▼

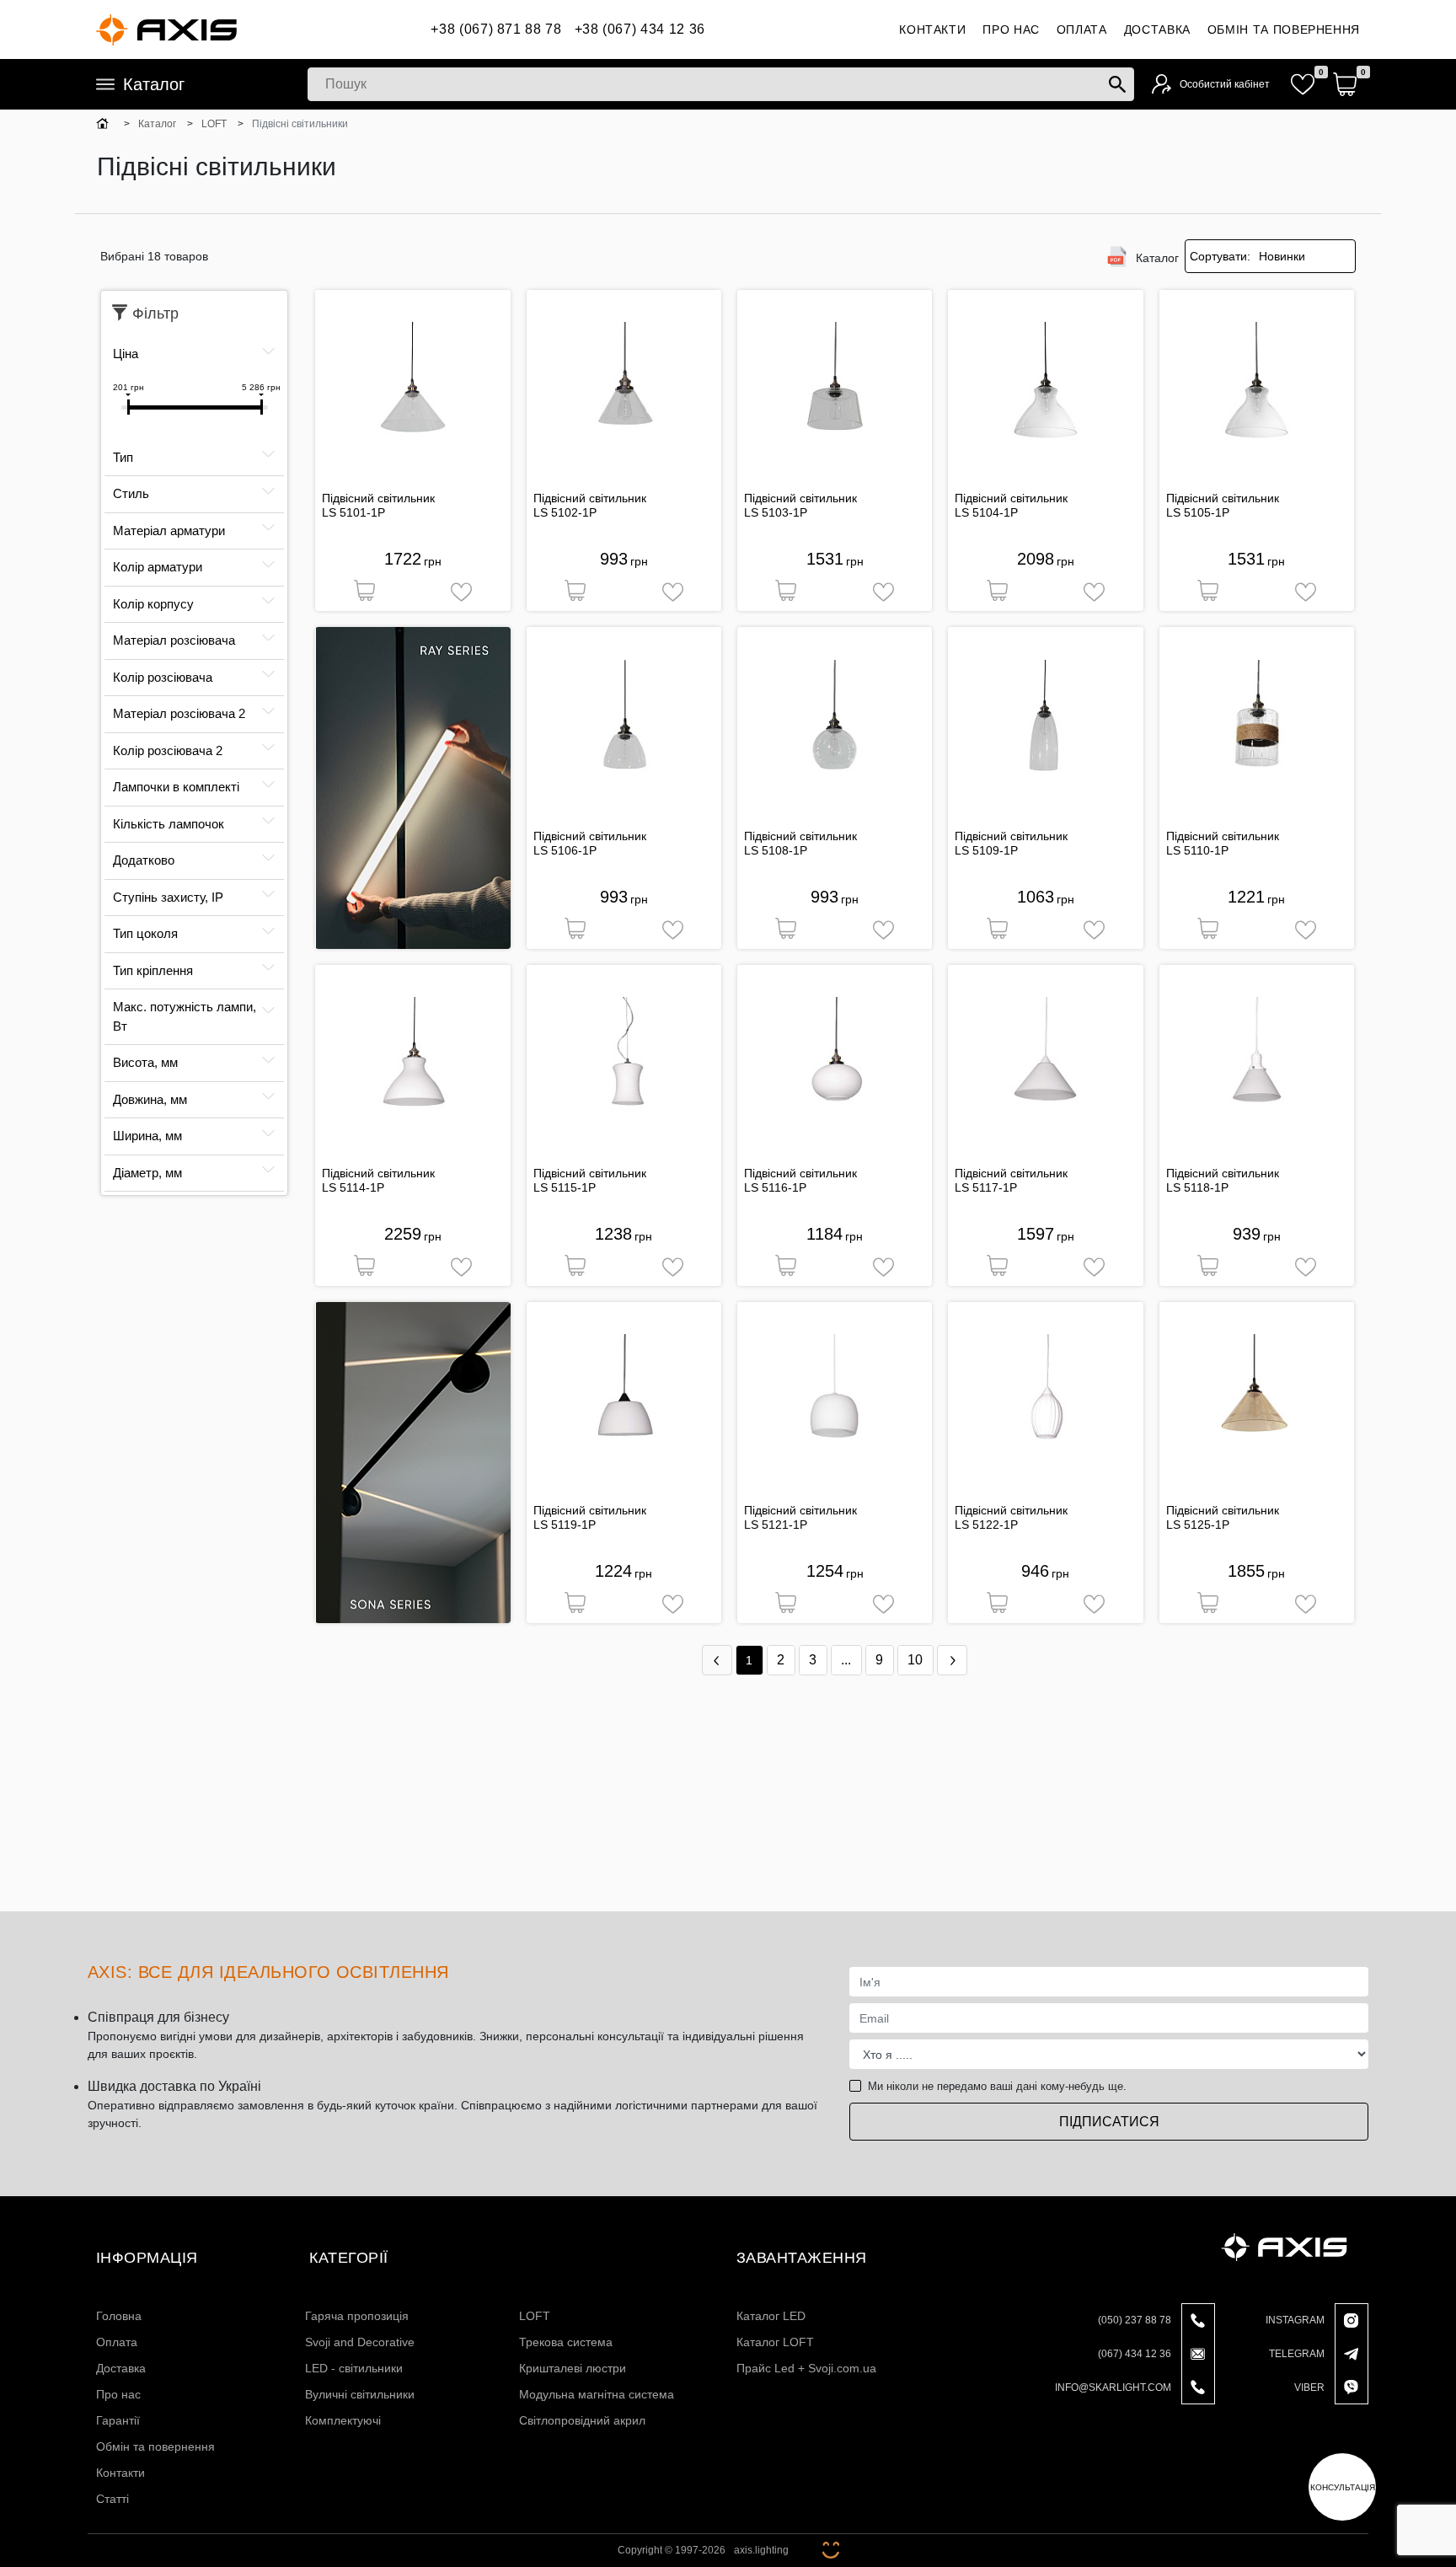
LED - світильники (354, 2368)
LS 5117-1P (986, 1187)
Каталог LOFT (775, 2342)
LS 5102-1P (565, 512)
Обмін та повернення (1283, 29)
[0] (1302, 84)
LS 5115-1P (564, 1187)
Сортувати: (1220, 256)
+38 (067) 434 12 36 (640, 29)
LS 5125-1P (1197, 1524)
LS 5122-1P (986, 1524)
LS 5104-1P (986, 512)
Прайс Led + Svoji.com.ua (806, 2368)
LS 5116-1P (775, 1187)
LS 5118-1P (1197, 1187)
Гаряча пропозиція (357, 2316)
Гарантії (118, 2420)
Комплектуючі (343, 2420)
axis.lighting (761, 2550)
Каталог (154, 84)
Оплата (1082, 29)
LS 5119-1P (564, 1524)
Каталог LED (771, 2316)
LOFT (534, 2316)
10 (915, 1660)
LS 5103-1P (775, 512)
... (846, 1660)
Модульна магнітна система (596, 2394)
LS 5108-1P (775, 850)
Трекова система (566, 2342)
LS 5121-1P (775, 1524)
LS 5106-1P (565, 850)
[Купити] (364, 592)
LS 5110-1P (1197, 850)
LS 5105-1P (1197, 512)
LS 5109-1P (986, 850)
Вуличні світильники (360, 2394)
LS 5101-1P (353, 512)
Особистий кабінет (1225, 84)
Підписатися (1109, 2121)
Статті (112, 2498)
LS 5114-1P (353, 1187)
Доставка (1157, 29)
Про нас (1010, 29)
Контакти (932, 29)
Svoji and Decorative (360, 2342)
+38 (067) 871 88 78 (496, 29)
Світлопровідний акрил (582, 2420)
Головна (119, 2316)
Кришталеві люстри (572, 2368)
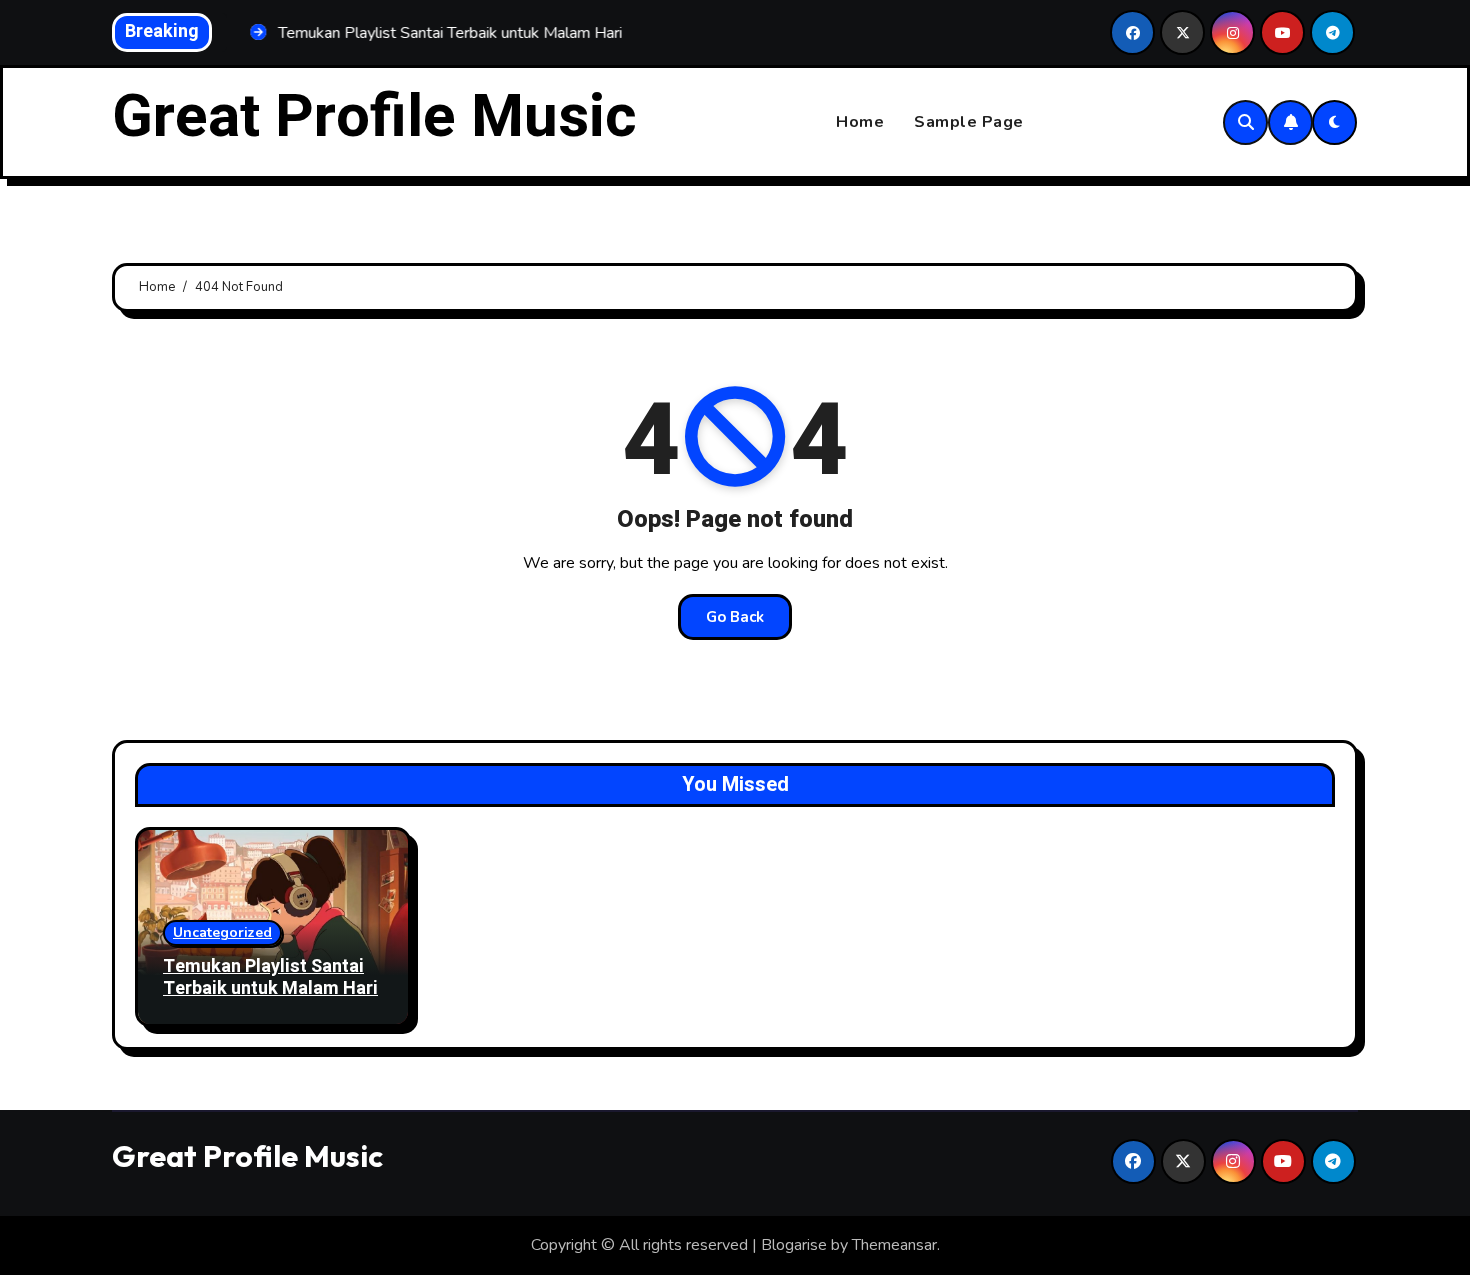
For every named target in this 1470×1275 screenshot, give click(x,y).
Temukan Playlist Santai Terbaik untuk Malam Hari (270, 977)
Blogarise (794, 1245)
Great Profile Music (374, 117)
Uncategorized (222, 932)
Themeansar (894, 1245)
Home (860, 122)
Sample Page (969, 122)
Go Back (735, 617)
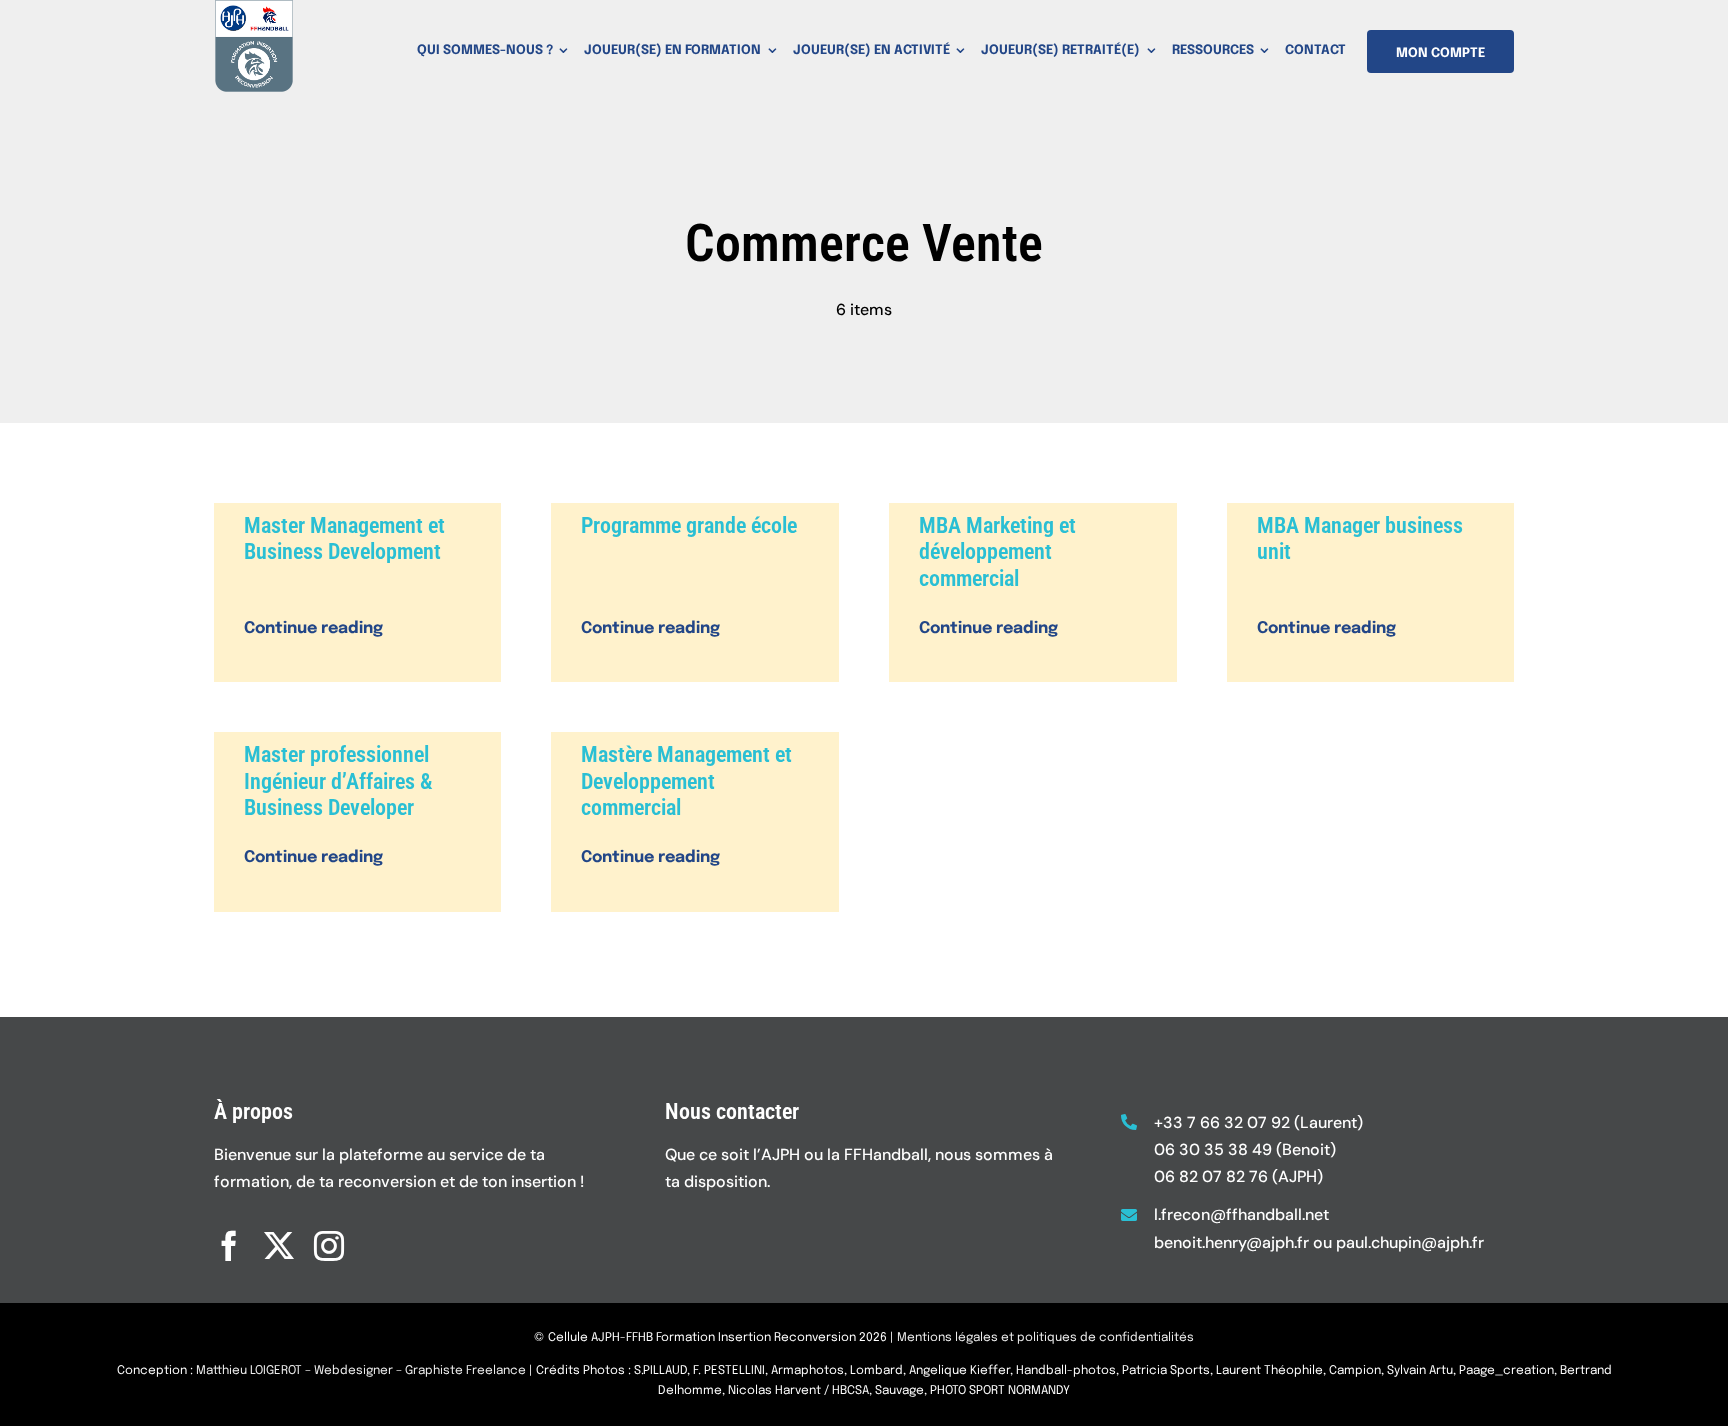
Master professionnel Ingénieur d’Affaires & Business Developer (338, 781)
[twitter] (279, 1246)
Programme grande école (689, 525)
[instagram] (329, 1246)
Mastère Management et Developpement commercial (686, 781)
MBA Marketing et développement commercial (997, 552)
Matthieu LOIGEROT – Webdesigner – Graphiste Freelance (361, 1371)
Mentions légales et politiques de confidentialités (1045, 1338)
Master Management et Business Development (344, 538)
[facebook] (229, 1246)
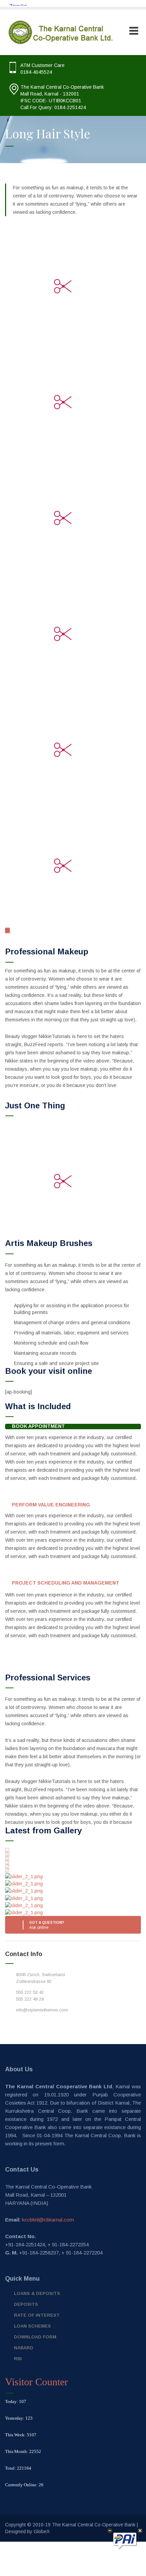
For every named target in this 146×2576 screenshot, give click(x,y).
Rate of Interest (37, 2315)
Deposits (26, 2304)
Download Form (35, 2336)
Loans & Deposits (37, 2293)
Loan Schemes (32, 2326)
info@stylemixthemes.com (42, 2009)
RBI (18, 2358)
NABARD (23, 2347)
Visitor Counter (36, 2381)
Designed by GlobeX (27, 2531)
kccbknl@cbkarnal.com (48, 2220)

▲

#### [Exercise prompt]
Look above for the line holding "For every named target in this 1470×1275" and output everything from it down to the line holding "[twitter] (279, 1246)", both ends included, exactly and without images.

#### [Result of this exercise]
For every named target in this 1470×1275 screenshot, give click(x,y).
Temukan Playlist Santai Terbaik untuk Malam Hari (270, 977)
Blogarise (794, 1245)
Great Profile Music (374, 117)
Uncategorized (222, 932)
Themeansar (894, 1245)
Home (860, 122)
Sample Page (969, 122)
Go Back (735, 617)
Master professionnel Ingénieur d’Affaires & Business Developer (338, 781)
[twitter] (279, 1246)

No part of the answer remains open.